Я тоже поглядел на нее свысока и презрительно, хотя если подумать трезво, то апостольское довольно долго еще жило и побеждало, хоть и по мелочам, это потом начало резко сдавать позиции, но до того времени еще далеко.
— Жаль, — сказал я хвастливо, — что нельзя устроить религиозный диспут с Мунтвигом! Я бы его разложил на лопатке. Сам я собаку съел в размышлениях о природе высокого и возвышенного… Представляете, кто-то размышляет о женских прелестях, а я ломаю голову, сколько ангелов помещается на острие иглы, так как с этого вопроса начался процесс научного мышления! Я еще тот мыслитель! Такого, бывает, намыслю…
Она поджала губы и на всякий случай посмотрела свысока, а то вдруг где-то в моих словах запрятана шпилька, я же лидер темных сил, чего от меня еще ждать.
В шатер заглянул Норберт, бросил выразительный взгляд на принцессу.
Я махнул рукой.
— Говори. Если очень секретное, то потом попросту удавим принцессу во имя сохранения тайны.
Он сказал со вздохом:
— Увы, совсем не секретное.
Я тоже вздохнул с еще большим сожалением:
— Все равно говори.
— Захвачены двое лазутчиков, — доложил он. — Оба говорят, что нам навстречу двигается большая конная армия в составе рыцарей и тяжеловооруженных воинов, а также лучников и арбалетчиков. И они уже близко.
— Пленные были вместе?
— В том-то и дело, — сказал он озабоченно, — из разных отрядов.
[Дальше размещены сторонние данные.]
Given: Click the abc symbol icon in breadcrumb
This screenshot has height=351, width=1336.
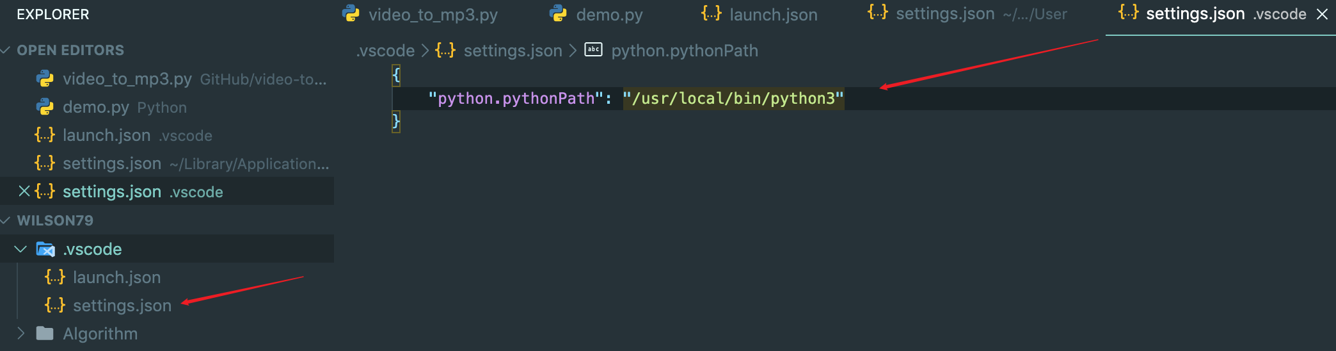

Я нахмурился, произнес озабоченно:
— Большая конная армия?.. Откуда она могла взяться? Сколько до столкновения?
— Говорят, два-три дня.
Я нахмурился, покусал губы. Идей много, но не выловишь толковые среди бестолковых, все-таки соотношение одна к тысяче, а у меня в черепе больше трех не помещается, да и то какой-нибудь обязательно прищемишь хвост или лапу.
— Эту ночь отдыхаем, — велел я, — как обычно. Потом будет видно.
Он спросил озабоченно:
— Может быть, сразу начинать копать ров вокруг лагеря и сооружать вал? Частокол бы не помешал с бойцовскими башнями…
— Пусть люди отдыхают, — сказал я. — Рискнем! Если что, соорудить защитное кольцо успеем.
Он покосился на молча слушающую принцессу, она под его внимательным взглядом невольно подняла руку и коснулась кончиками пальцев своей тонкой, почти лебединой шеи, словно уже ощутила его беспощадные длани.